Penelitian lebih lanjut telah menunjukkan bahwa nyeri di sumsum tulang belakang melibatkan dua jenis sel yang berbeda, beberapa di antaranya diaktifkan dengan rasa sakit dan yang lainnya mati. Opiat menghidupkan sel "mati", dan nyeri merangsang sel "hidup". Hal ini memungkinkan otak untuk menyesuaikan pengalaman rasa sakit kita bahkan di tingkat sumsum tulang belakang.
Bagaimana Otak Mengontrol Nyeri
Tujuan dari rasa sakit adalah untuk memotivasi kita agar terhindar dari cedera dan untuk membantu kita belajar menghindari situasi yang kemungkinan besar akan melukai kita di masa depan. Misalnya, jika tikus mengalami pengalaman yang menyakitkan di sebuah ruangan, mereka kemungkinan besar akan menghindari ruangan itu di masa mendatang.
Kedengarannya cukup sederhana, tetapi seringkali kehidupan memaksa kita untuk membuat keputusan tentang apakah akan mengabaikan rasa sakit atau mengambil tindakan. Misalnya, jika keju diletakkan di ruangan tempat tikus mengalami pengalaman yang tidak menyenangkan, hewan tersebut mengalami konflik internal dan harus mengambil keputusan. Memahami keputusan itu membantu kita memahami nyeri kronis.
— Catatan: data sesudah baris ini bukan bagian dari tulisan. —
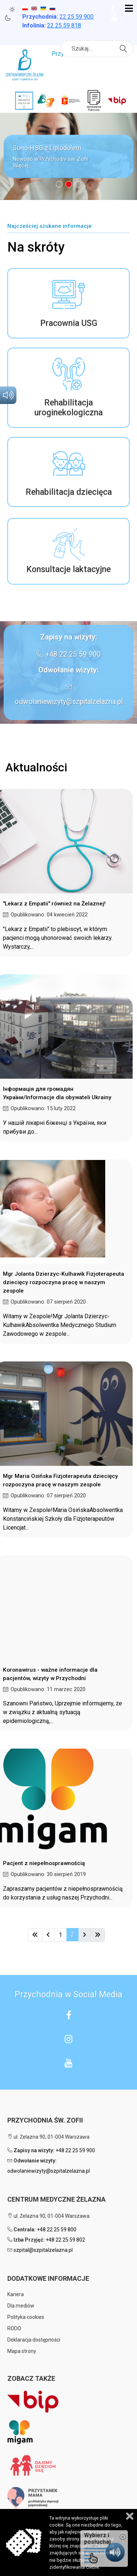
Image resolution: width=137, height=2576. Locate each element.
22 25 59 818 (64, 25)
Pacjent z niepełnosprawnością (44, 1863)
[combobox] (96, 48)
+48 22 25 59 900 (73, 654)
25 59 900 (77, 16)
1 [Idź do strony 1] (60, 1934)
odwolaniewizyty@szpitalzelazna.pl (69, 701)
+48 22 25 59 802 (65, 2240)
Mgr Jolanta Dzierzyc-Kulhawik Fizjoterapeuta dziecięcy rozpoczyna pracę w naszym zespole (63, 1282)
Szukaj (124, 48)
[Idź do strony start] (35, 1935)
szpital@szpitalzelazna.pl (43, 2250)
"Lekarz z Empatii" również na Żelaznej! (54, 903)
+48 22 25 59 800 (56, 2229)
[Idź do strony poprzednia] (48, 1935)
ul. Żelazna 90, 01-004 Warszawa (48, 2137)
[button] (68, 156)
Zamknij (129, 2516)
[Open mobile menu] (129, 9)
Pada tahun 1984, peneliti memberi makan tikus di piring panas yang dimatikan. Tikus akan mendapatkan makanan tikus biasa atau biskuit graham berlapis cokelat (yang tampaknya disukai tikus). Setelah dua minggu, hot plate dinyalakan. Tikus, tentu saja, melompat. Hal yang menarik adalah tikus yang mendapat biskuit graham berlapis cokelat lebih lambat meninggalkan hot plate — mereka akan menahan lebih banyak rasa sakit dengan harapan mendapat hadiah. Yang lebih menarik adalah bahwa "ketangguhan mental" tikus hilang seluruhnya dengan nalokson, menunjukkan bahwa opiat endogen adalah yang memungkinkan mereka untuk bertahan di atas kompor listrik dengan harapan akan kebaikan biskuit graham yang dilapisi cokelat.
Pertanyaannya tetap, apa di otak yang memungkinkan otak membuat keputusan tentang bagaimana merespons rasa sakit? Apa yang merangsang otak untuk mengaktifkan opioid endogen tersebut, dan apa yang menyebabkan otak merespons rasa sakit dan melompat dari piring?
Detailnya masih dikerjakan, tetapi secara singkat, respons terhadap rasa sakit, alih-alih mengaktifkan sistem penghargaan, melibatkan sistem limbik kita — wilayah yang dikenal untuk memodulasi pembelajaran dan emosi. Inilah cara kita belajar menghindari rasa sakit di masa depan. Menariknya, ahli saraf mulai menemukan perubahan di area otak ini pada orang dengan nyeri kronis. Harapannya adalah bahwa dengan pemahaman yang lebih baik, terapi baru dapat mengobati rasa sakit pada sumber aslinya, otak, daripada terus mencari penyebab lain tanpa hasil.